Biochemistry. 2013 Feb 19;52(7):1260-71. doi: 10.1021/bi301523s. Epub 2013 Feb 7.
Although protein degradation by neutrophil-derived hypochlorous acid (HOCl) and eosinophil-derived hypobromous acid (HOBr) can contribute to the inactivation of pathogens, collateral damage to host proteins can also occur and has been associated with inflammatory diseases ranging from arthritis to atherosclerosis. Though previous research suggested halotyrosines as biomarkers of protein damage and lysine as a mediator of the transfer of a halogen to tyrosine, these reactions within whole proteins are poorly understood. Herein, reactions of HOCl and HOBr with three well-characterized proteins [adenylate kinase (ADK), ribose binding protein, and bovine serum albumin] were characterized. Three assessments of oxidative modifications were evaluated for each of the proteins: (1) covalent modification of electron-rich amino acids (assessed via liquid chromatography and tandem mass spectrometry), (2) attenuation of secondary structure (via circular dichroism), and (3) fragmentation of protein backbones (via sodium dodecyl sulfate-polyacrylamide gel electrophoresis). In addition to forming halotyrosines, HOCl and HOBr converted lysine into lysine nitrile (2-amino-5-cyanopentanoic acid), a relatively stable and largely overlooked product, in yields of up to 80%. At uniform oxidant levels, fragmentation and loss of secondary structure correlated with protein size. To further examine the role of lysine, a lysine-free ADK variant was rationally designed. The absence of lysine increased yields of chlorinated tyrosines and decreased yields of brominated tyrosines following treatments with HOCl and HOBr, respectively, without influencing the susceptibility of ADK to HOX-mediated losses of secondary structure. These findings suggest that lysine serves predominantly as a sacrificial antioxidant (via formation of lysine nitrile) toward HOCl and as a halogen-transfer mediator [via reactions involving ε-N-(di)haloamines] with HOBr.

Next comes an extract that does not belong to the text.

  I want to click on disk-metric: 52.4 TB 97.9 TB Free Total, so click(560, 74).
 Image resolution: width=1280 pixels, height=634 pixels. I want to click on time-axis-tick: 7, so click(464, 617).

尽管中性粒细胞衍生的次氯酸 (HOCl) 和嗜酸性粒细胞衍生的次溴酸 (HOBr) 引起的蛋白质降解有助于使病原体失活,但宿主蛋白质的附带损害也可能发生,并与从关节炎到动脉粥样硬化等各种炎症性疾病有关。虽然之前的研究表明,卤代酪氨酸可以作为蛋白质损伤的生物标志物,赖氨酸可以作为将卤素转移到酪氨酸的介质,但这些在整个蛋白质内的反应知之甚少。在此,通过三种方法对 HOCl 和 HOBr 与三种特征明确的蛋白质 [腺嘌呤激酶 (ADK)、核糖结合蛋白和牛血清白蛋白] 的反应进行了表征。对每种蛋白质都评估了三种氧化修饰的评估:(1) 富电子氨基酸的共价修饰(通过液相色谱和串联质谱法评估),(2) 二级结构的衰减(通过圆二色性评估),和 (3) 蛋白质骨架的断裂(通过十二烷基硫酸钠-聚丙烯酰胺凝胶电泳评估)。HOCl 和 HOBr 除了形成卤代酪氨酸外,还将赖氨酸转化为赖氨酸腈(2-氨基-5-氰基戊酸),这是一种相对稳定且很大程度上被忽视的产物,产量高达 80%。在均匀氧化剂水平下,蛋白质片段化和二级结构的损失与蛋白质大小相关。为了进一步研究赖氨酸的作用,设计了一种不含赖氨酸的 ADK 变体。赖氨酸的缺失增加了 HOCl 处理后氯化酪氨酸的产率,降低了 HOBr 处理后溴化酪氨酸的产率,而不影响 ADK 对 HOX 介导的二级结构丧失的敏感性。这些发现表明,赖氨酸主要作为 HOCl 的牺牲抗氧化剂(通过形成赖氨酸腈),并作为 HOBr 的卤素转移介质(通过涉及 ε-N-(二)卤代胺的反应)。